Eben las ich etwas vom Transsexuellen Kim de l´horizon:
Und nun kommt´s:Lasst mich eine kleine Anekdote aus meiner Schulzeit erzählen. Ich war ja auch in der normalen, staatlichen Schule, nicht in einer Alien-Akademie. Einmal, in der vierten Klasse während der Stunde «Mensch und Umwelt», waren wir sehr unkonzentriert, und der Lehrer änderte die Sitzordnung. Es war üblich, dass wir uns während «Mensch und Umwelt» frei bewegen und in selbstgewählten Gruppen arbeiten durften. Nun verbot er das, setzte uns zu zweit an die Zweierbänke und mischte Kinder, die Unruhe stifteten, mit Kindern, die brav waren. Er drohte mit der schlimmsten Strafe: «Bleibt sitzen, sonst . . .» Das «Sonst . . .» weckte unsere ärgsten Ängste.
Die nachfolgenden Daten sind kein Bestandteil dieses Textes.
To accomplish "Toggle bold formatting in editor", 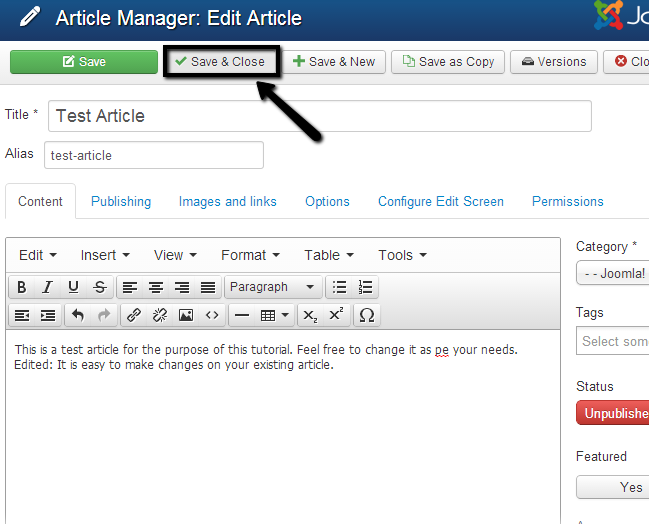I will click(x=22, y=287).
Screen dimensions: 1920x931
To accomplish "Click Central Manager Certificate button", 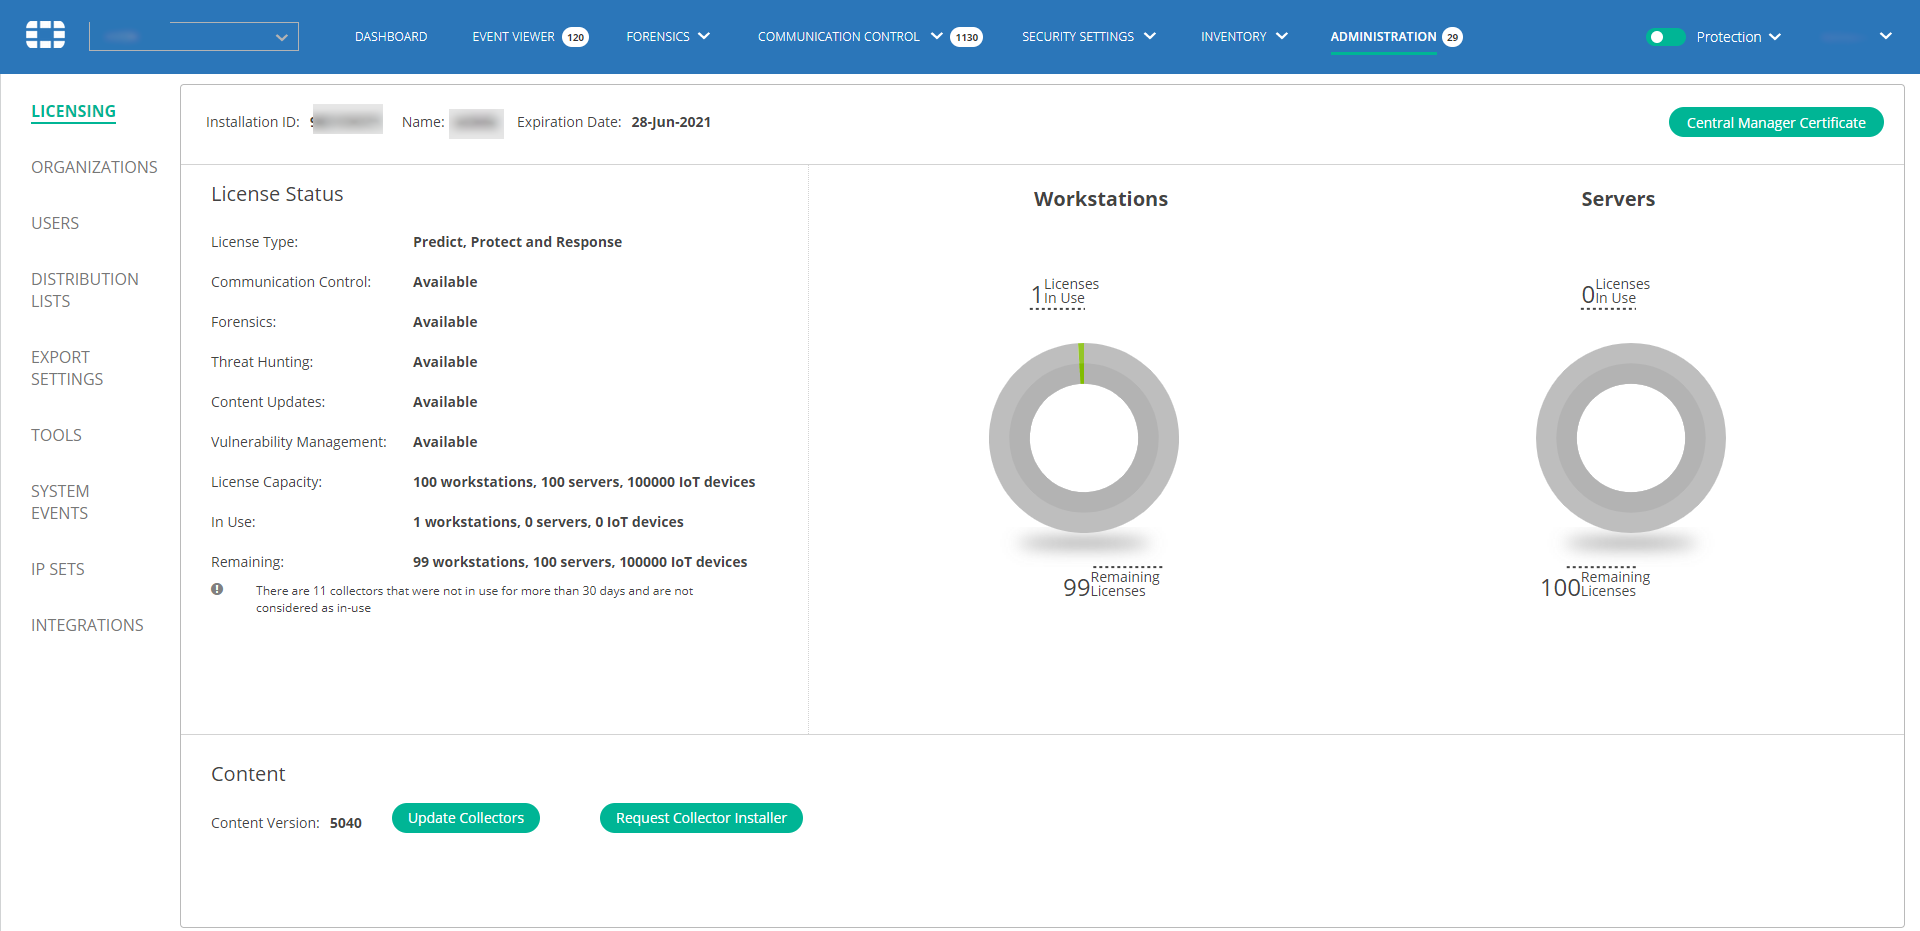I will [x=1776, y=122].
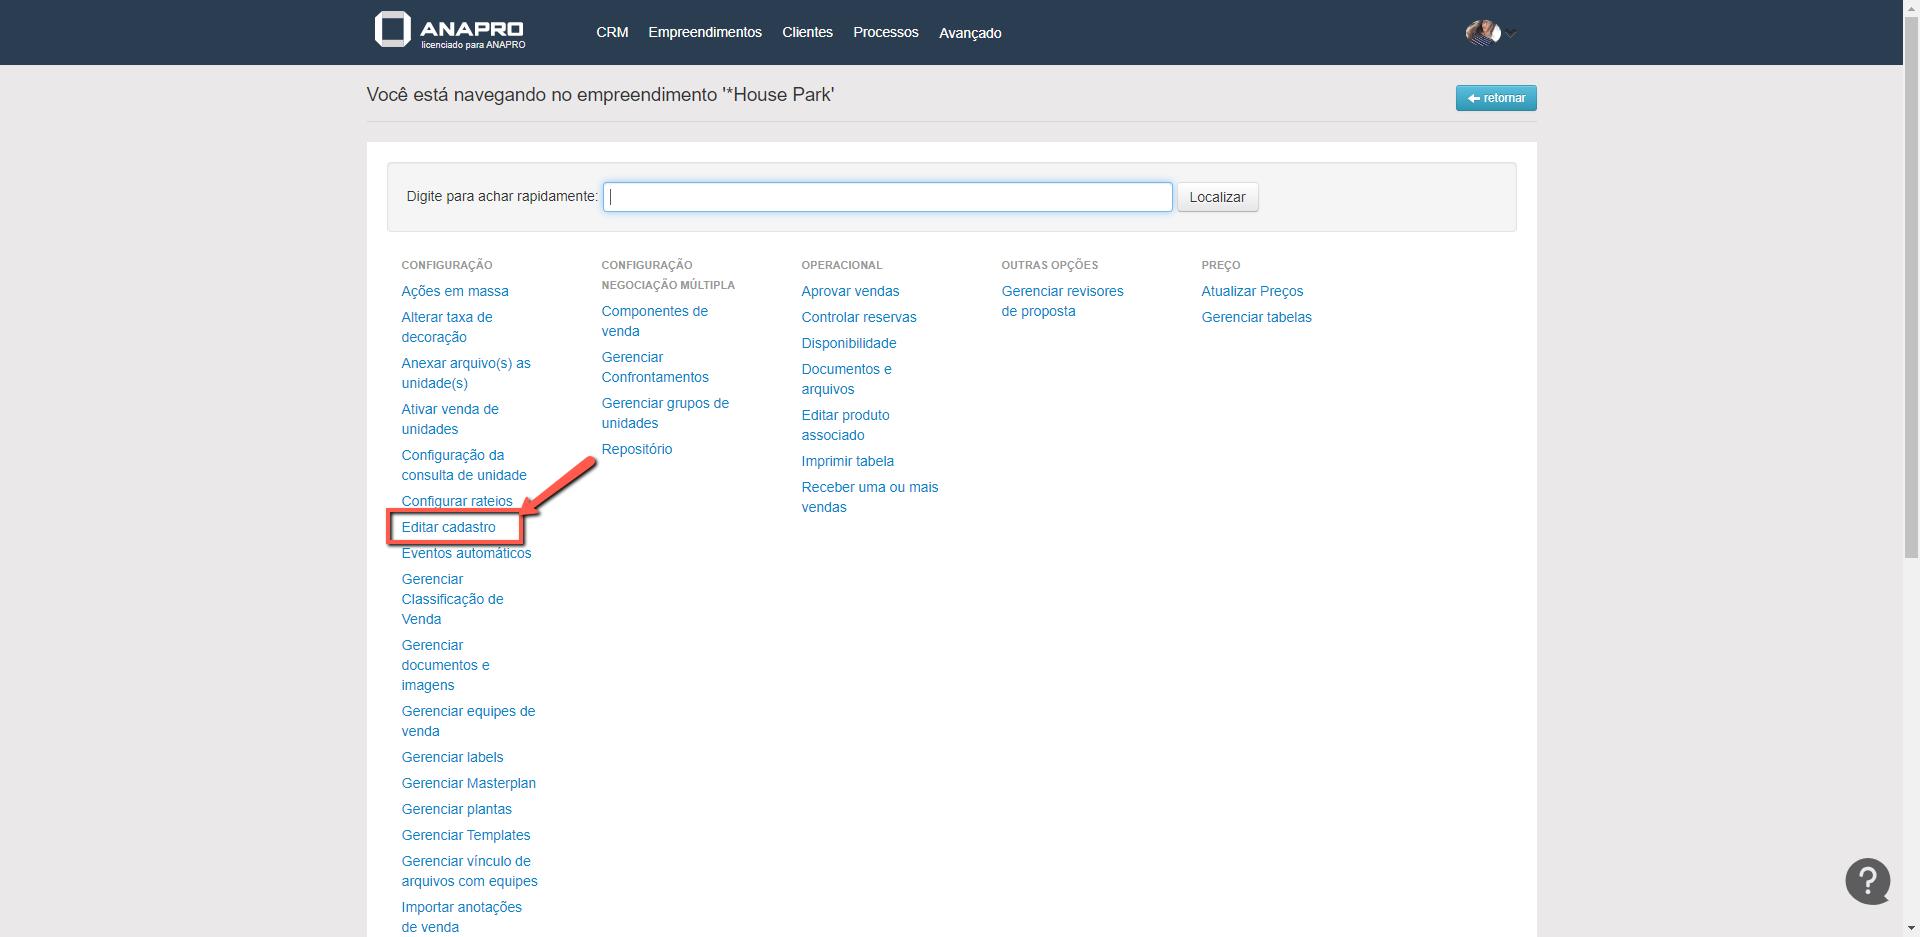
Task: Open the Avançado menu
Action: pyautogui.click(x=969, y=33)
Es ärgerte uns, aber wir hielten uns an die neue Sitzordnung und arbeiteten schweigend.
Gegen Ende der Stunde aber wagte es ein Mädchen, sich vor aller Augen zu seinen zwei Freundinnen zu gesellen. Zu dritt sassen sie zusammen und – o Sakrileg – hatten sogar flüsternd Spass! Wir alle schauten schadenfroh zum Pult des Lehrers, malten uns diabolisch die härtesten Strafen aus. Doch nichts geschah. Wir waren baff. Der Lehrer muss das Mädchen, das sich nicht an die Regeln hielt, gesehen haben. Aber er dachte gar nicht daran, uns zu bestrafen. Er wollte einfach Ruhe. Am Nachmittag wurde das Mädchen nicht von einem, sondern von einer Gruppe Jungs verprügelt. Normalerweise hielten sich alle ergebenst an die Schulhof-Maxime: Jungs verprügeln keine Mädchen. Was aber bewegte die Jungs so sehr, dass sie diese ritterliche Regel brachen?
Was ich damit sagen will, solange man sich als Christ an Regeln, Gebote hält, wird man andere Menschen, die das nicht tun hassen. Nur wenn es einem eine Freude ist, erlöst zu sein (und damit frei vom Gesetz) wird man die Weltmenschen nicht hassen.Die Frustration, dass ich mich an die Regeln halte, und diese monströse Person nicht.
Die Wut auf mich selbst: dass ich mir verbiete, mich frei zu bewegen. Die Wut, dass das unbestrafte Mädchen meine Selbstzensur und die damit verbundenen Schmerzen lächerlich macht.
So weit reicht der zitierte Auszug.